16 de marzo de 2016

DOMINGO DE RAMOS

INFLEXIÓN
DOMINGO DE RAMOS
20 de Marzo 2016


        En este Domingo de Ramos nos volvemos a asomar a la ya conocida historia de la entrada de Jesús en la ciudad de Jerusalén. Era el tercer año consecutivo que el grupo de Jesús lo hacía desde la norteña provincia de Galilea. Son muchas las cosas que han sucedido hasta este momento a las puertas de la ciudad de David, meta de un viaje especial por parte del Mesías.
         Atrás quedan muchas predicaciones cargadas de vida y de ilusión. Parábolas dichas para anunciar la sencillez de la sabiduría de Dios. Signos de todo tipo que se iban hilvanando en la vida diaria: enfermos curados, muertos que volvían de nuevo a la vida, hambrientos saciados en todas sus hambres, gentes que buscaba la Verdad, la Bondad, la Belleza para las que nacieron sus ojos, pecadores arrepentidos y perdonados, momentos de oración íntima de Jesús con el Padre… Y todo sin más precio que el amor.
         Y al final, la entrada en Jerusalén. No entrará en un hermoso caballo de militar, pero tampoco pasar a escondidas por una puerta trasera, como un vulgar delincuente. Entra a pleno día, montado en un borriquillo ante el asombro entusiasta de niños y gente sencilla. Entre himnos y cánticos; entre vivas y palmas… Entra Dios en la ciudad santa, entra Dios de nuevo en nuestras vidas.
         Domingo de Ramos, según el dicho popular, día de estreno, “si no se caerán las manos”. Podemos correr el riesgo de habernos presentado aquí hoy, al comienzo de la Semana Santa, sin estrenar nada, me refiero al campo sobrenatural, como si fuera un año más, sin esperar mucho, o tal vez nada, sino simplemente la escenificación de unos días santos en nuestra Semana Santa de Alcaudete. Estamos más preocupados por el tiempo que pueda hacer esta Semana Santa, que nuestra situación interior.
         Sí, parece que estamos ante una repetición cansina de los ritos y escenarios que se vuelven a dar cita una y otra vez. Este es al menos el riesgo que siempre tenemos los cristianos cuando vamos una y otra vez celebrando las fiestas del calendario cristiano. Es cierto que habrá ciertos ambientes litúrgicos y de piedad popular que serán los mismos: los oficios, el lavatorio de los pies, el Monumento, las procesiones, la Vigilia Pascual, los bautizos del domingo de resurrección… El paisaje va a ser el mismo, al que una vez más nos disponemos a asomarnos.
         Pero hay una inflexión de novedad: la que cada uno de nosotros es.
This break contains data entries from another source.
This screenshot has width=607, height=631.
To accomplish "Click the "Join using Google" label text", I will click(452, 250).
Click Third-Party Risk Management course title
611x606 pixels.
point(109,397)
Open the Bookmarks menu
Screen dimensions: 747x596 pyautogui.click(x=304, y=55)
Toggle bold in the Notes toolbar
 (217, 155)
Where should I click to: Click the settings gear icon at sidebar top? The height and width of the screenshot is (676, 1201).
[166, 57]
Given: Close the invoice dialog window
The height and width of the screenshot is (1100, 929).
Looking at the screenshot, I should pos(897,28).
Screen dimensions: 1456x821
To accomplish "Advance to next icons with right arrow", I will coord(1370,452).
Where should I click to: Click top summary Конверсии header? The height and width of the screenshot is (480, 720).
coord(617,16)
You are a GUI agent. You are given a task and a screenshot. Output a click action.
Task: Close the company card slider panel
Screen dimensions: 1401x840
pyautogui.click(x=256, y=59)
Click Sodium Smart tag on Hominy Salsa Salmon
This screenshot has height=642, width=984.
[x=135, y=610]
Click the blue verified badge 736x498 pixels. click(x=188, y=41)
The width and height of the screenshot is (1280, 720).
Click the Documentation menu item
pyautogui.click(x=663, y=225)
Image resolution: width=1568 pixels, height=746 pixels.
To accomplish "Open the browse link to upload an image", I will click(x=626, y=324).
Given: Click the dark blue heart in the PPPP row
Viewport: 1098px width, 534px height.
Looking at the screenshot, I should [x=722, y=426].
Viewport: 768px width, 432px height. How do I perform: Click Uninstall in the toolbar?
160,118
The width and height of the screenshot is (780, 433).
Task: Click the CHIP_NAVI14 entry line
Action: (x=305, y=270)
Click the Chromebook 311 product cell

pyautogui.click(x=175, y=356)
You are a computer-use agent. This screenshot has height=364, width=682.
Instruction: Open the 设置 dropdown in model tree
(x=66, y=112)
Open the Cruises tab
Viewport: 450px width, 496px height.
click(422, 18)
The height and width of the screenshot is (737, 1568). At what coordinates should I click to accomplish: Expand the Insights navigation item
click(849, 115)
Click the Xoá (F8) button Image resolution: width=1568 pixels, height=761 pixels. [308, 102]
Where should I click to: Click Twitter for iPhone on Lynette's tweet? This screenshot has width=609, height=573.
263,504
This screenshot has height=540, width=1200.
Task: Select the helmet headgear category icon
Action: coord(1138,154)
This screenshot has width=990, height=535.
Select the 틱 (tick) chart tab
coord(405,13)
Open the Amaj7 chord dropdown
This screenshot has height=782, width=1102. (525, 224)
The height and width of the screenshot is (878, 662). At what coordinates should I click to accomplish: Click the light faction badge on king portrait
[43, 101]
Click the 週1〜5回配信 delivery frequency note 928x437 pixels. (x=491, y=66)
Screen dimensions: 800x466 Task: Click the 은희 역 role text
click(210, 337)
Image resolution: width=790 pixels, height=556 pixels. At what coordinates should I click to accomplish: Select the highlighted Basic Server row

Lo que contemplamos desde nuestra casa, o desde nuestro rincón rutinario en la calle, puede ser lo mismo, pero no así quienes lo contemplamos. Un año no pasa jamás en balde en la vida de una persona, y esta sería la actitud más inteligente y piadosa desde la que deberíamos prepararnos para asistir a estas fechas centrales de nuestra fe.
         ¡Cuántas cosas nos han sucedido, cuántas personas han aparecido o desaparecido en nuestra vida, cuántas luces o sombras pueden estar condicionando para bien o para mal nuestros pasos en el hoy concreto de nuestra existencia!. No somos los mismos de hace un año, os lo puedo asegurar.
         Vivamos con fe y asombro lo que en estos días santos se nos quiere de nuevo decir: Que Dios es nuestro vecino, que está muy cerca, que nos quiere y que le importamos una barbaridad. Un Dios hecho hombre que se aprendió nuestros nombres y lo grabó a fuego en el interior de su corazón. La liturgia que tenemos preparada en la parroquia, y luego la fe que saca a nuestras calles las cofradías, nos ayudarán a profundizar en la fe, para agradecerla al buen Dios, para testimoniarla con confianza sencilla y sincera. Ojalá tengamos ojos para ver, para reconocer y, sobre todo, para celebrar piadosamente esta Semana Santa.